Saturday, March 19, 2011

Earthquake location

There are several methods used to locate earthquakes, triangulation is one that uses distance information from 3 or more stations to uniquely locate an earthquake.For an earthquake at the surface there are three unknowns: latitude, longitude, origin time.Triangulation is a method that uses distance information determined from 3 seismic stations to uniquely locate the earthquake.
An earthquake location specifies the place and time of occurrence of energy release from a seismic event.The location may refer to the earthquake's epicentre, hypocentre, or centroid, or to another observed or calculated property of the earthquake that can be spatially and temporally localized.An earthquake epicenter can be located from records made of earthquake waves on devices called seismographs.
A location is called absolute if it is determined or specified within a fixed, geographic coordinate system and a fixed time base, a location is called relative if it is determined or specified with respect to another spatio-temporal object which may have unknown or uncertain absolute location.We can locate earthquakes using a simple fact: an earthquake creates different seismic waves (P waves, S waves, etc.) The different waves each travel at different speeds and therefore arrive at a seismic station at different times.

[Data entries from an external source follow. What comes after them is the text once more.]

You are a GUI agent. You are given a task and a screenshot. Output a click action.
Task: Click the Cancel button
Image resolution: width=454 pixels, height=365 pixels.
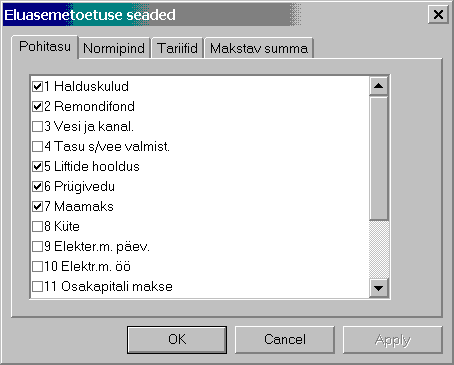coord(285,340)
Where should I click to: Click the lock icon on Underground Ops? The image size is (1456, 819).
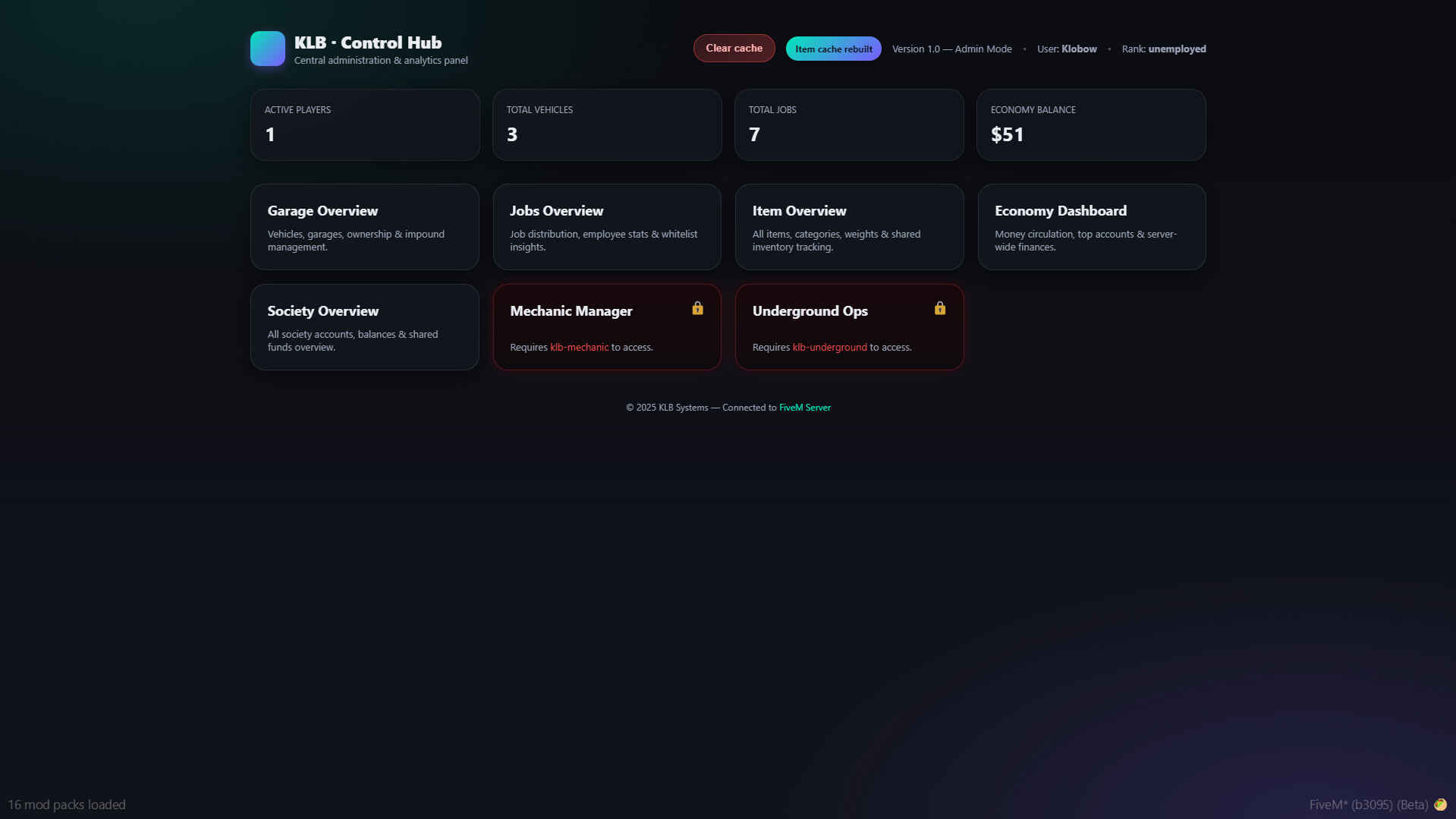point(939,309)
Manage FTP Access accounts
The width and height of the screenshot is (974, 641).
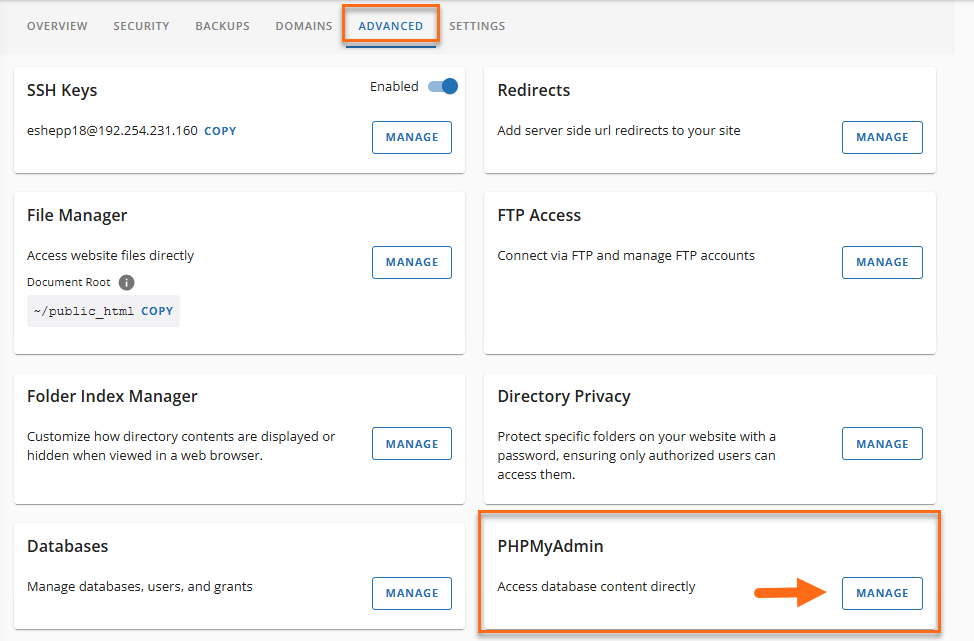[x=882, y=262]
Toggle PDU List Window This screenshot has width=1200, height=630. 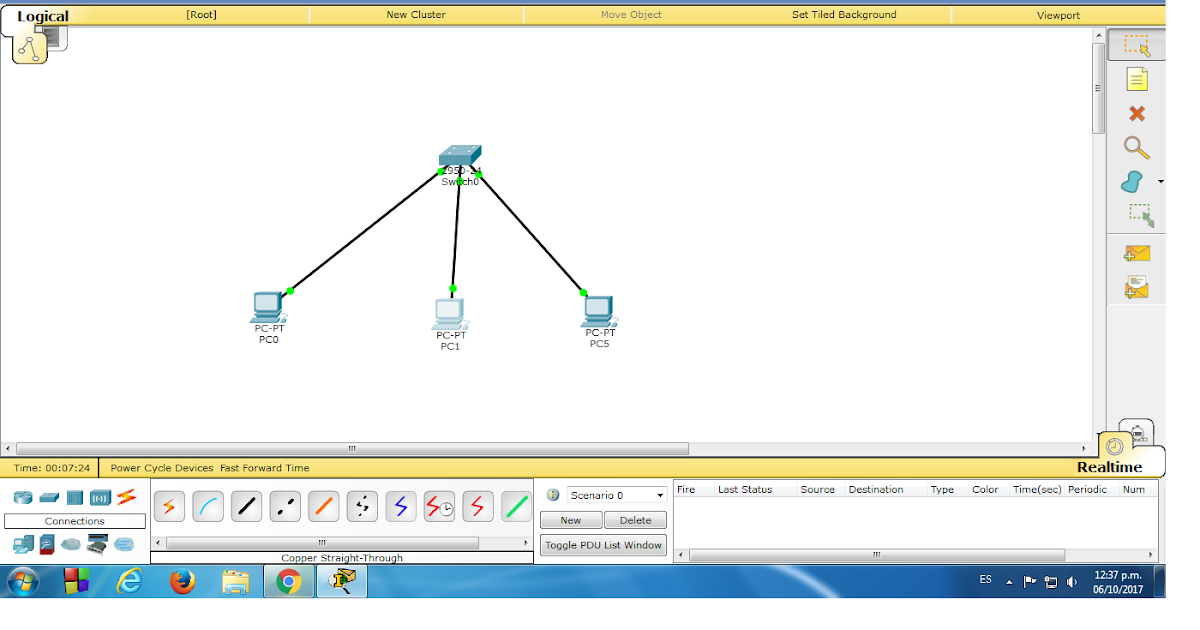603,545
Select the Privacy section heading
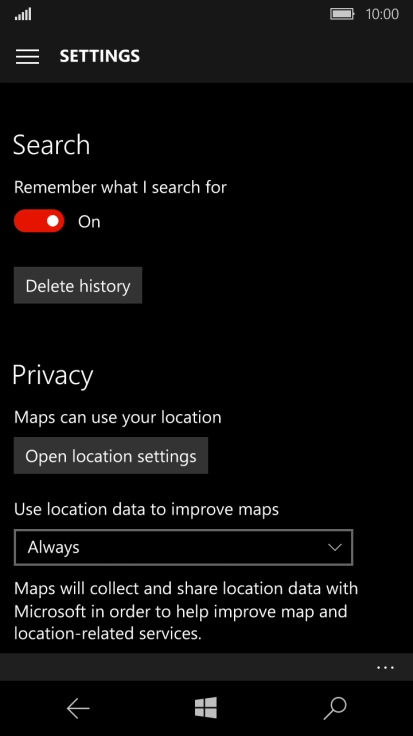The height and width of the screenshot is (736, 413). [x=53, y=376]
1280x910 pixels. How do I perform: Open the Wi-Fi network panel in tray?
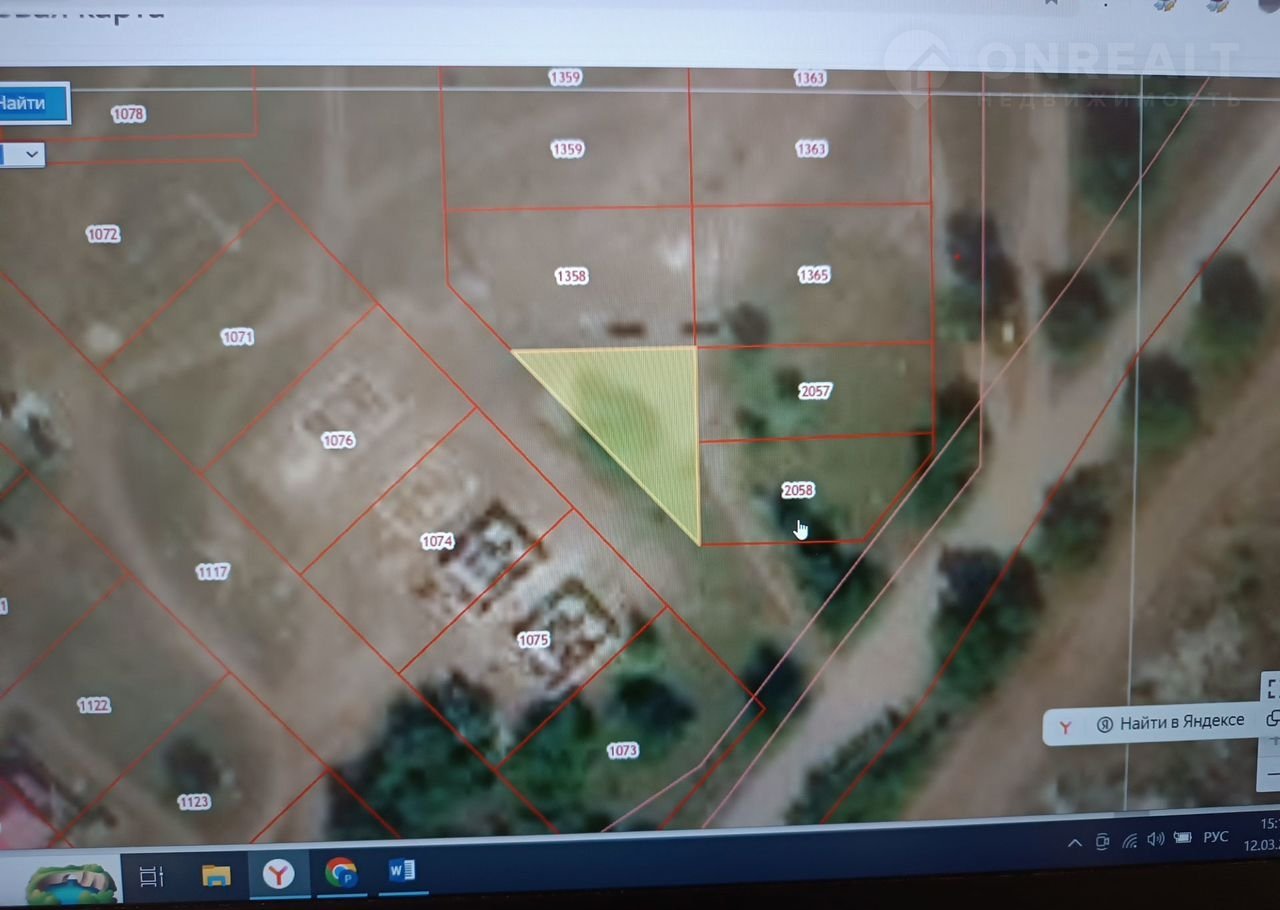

For rapid hazard assessment and emergency response, an earthquake location provides information such as the locality of potential damage or the source region of a possible tsunami, and a location is required to calculate most measures of the size of an earthquake, such as magnitude or moment.
Since earthquakes occur deep in the Earth, their source locations must be inferred indirectly from distant observations, and earthquake location is thus a remote-sensing problem.